*Fragmento de origen*
Nombre del Dataset: Chicago Average Daily Traffic Counts

Fuente: Kaggle Public Repository

URL: https://www.kaggle.com/datasets/chicago/chicago-average-daily-traffic-counts

Archivo Principal: average-daily-traffic-counts.csv

**Tamaño del Dataset**

Número de filas: 1,280 registros

Número de columnas: 15 columnas

Peso del archivo: ~246 KB

**Número de dimensiones**

1. LATITUDE (double)
2. LONGITUDE (double)
3. AVG_TRAFFIC_VOLUME (double)(codificada)

- Todas son variables numéricas continuas
- No requieren encoding (ya son numéricas)
- Serán normalizadas usando StandardScaler para que todas contribuyan equitativamente

In [1]:
import findspark
findspark.init()

from pyspark.sql import SparkSession

spark = SparkSession.builder \
    .appName("ML: K-means") \
    .master("spark://spark-master:7077") \
    .config("spark.ui.port", "4040") \
    .getOrCreate()

sc = spark.sparkContext
sc.setLogLevel("INFO")

# Optimization (reduce the number of shuffle partitions)
spark.conf.set("spark.sql.shuffle.partitions", "5")

*Tareas por hacer*
1. Transcribe del texto sobre el tráfico de Chicago el pasaje que comienza en las palabras "3. AVG_TRAFFIC_VOLUME (double)(codificada)" y termina después de "findspark.init()".
2. Indica si cada afirmación concuerda con el texto sobre el tráfico de Chicago y responde sí o no citando literalmente las palabras que lo deciden: (a) el archivo pesa alrededor de 246 KB; (b) las variables necesitan encoding antes de usarse; (c) la normalización se hace con StandardScaler.
3. Retoma el texto sobre el tráfico de Chicago a partir de su última línea y prosíguelo.
El material no interviene en esto.

*Material de origen*
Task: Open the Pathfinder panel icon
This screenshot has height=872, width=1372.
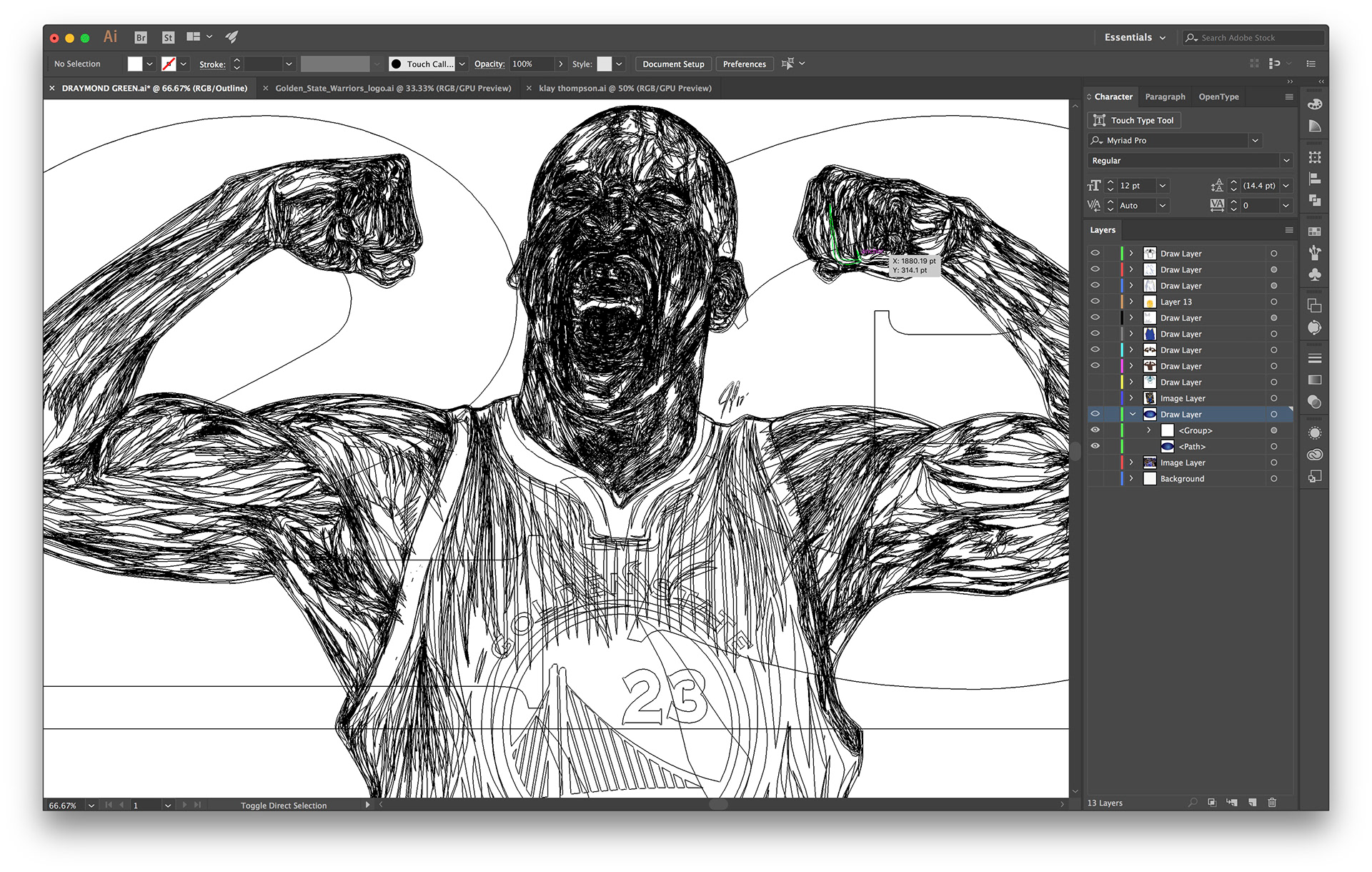Action: 1314,201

*Respuestas por tarea*
1.
3. AVG_TRAFFIC_VOLUME (double)(codificada)

- Todas son variables numéricas continuas
- No requieren encoding (ya son numéricas)
- Serán normalizadas usando StandardScaler para que todas contribuyan equitativamente

In [1]:
import findspark
findspark.init()

2. (a) Sí: «Peso del archivo: ~246 KB». (b) No: «No requieren encoding (ya son numéricas)». (c) Sí: «Serán normalizadas usando StandardScaler».

3.
Using Spark's default log4j profile: org/apache/spark/log4j2-defaults.properties
Setting default log level to "WARN".
To adjust logging level use sc.setLogLevel(newLevel). For SparkR, use setLogLevel(newLevel).
25/11/24 17:44:21 WARN NativeCodeLoader: Unable to load native-hadoop library for your platform... using builtin-java classes where applicable


In [6]:
from auragutierrez.spark_utils import SparkUtils
from pyspark.sql.functions import col, to_timestamp

traffic_schema_columns = [
 ("ID", "int"),
 ("LOCATION_ADDRESS", "string"),
 ("STREET_NAME", "string"),
 ("DATE_OF_COUNT", "string"),
 ("TOTAL_VEHICLE_VOLUME", "int"),
 ("DIRECTIONAL_VOLUME", "string"),
 ("LATITUDE", "double"),
 ("LONGITUDE", "double"),
 ("LOCATION_RAW", "string"),
 ("BOUNDARIES_ZIP_CODES", "int"),
 ("COMMUNITY_AREAS", "int"),
 ("ZIP_CODES", "int"),
 ("CENSUS_TRACTS", "int"),
 ("WARDS", "int"),
 ("HISTORICAL_WARDS_2003_2015", "int")
]

traffic_schema = SparkUtils.generate_schema(traffic_schema_columns)
base_path = "/opt/spark/work-dir/data/"
df = spark.read \
 .option("header", "true") \
 .schema(traffic_schema) \
 .csv(base_path + "/Traffic/")

In [13]:
from pyspark.sql.functions import col, to_timestamp, lit, upper, trim, hour, dayofweek, when, avg, count

df = df.select(
 "ID",
 "STREET_NAME",
 "DATE_OF_COUNT",
 "TOTAL_VEHICLE_VOLUME",
 "LATITUDE",
 "LONGITUDE")

df_transformed = df.withColumn(
 "COUNT_TIMESTAMP",
     to_timestamp(col("DATE_OF_COUNT"), "yyyy-MM-dd'T'HH:mm:ss.SSS'Z'")
).drop("DATE_OF_COUNT")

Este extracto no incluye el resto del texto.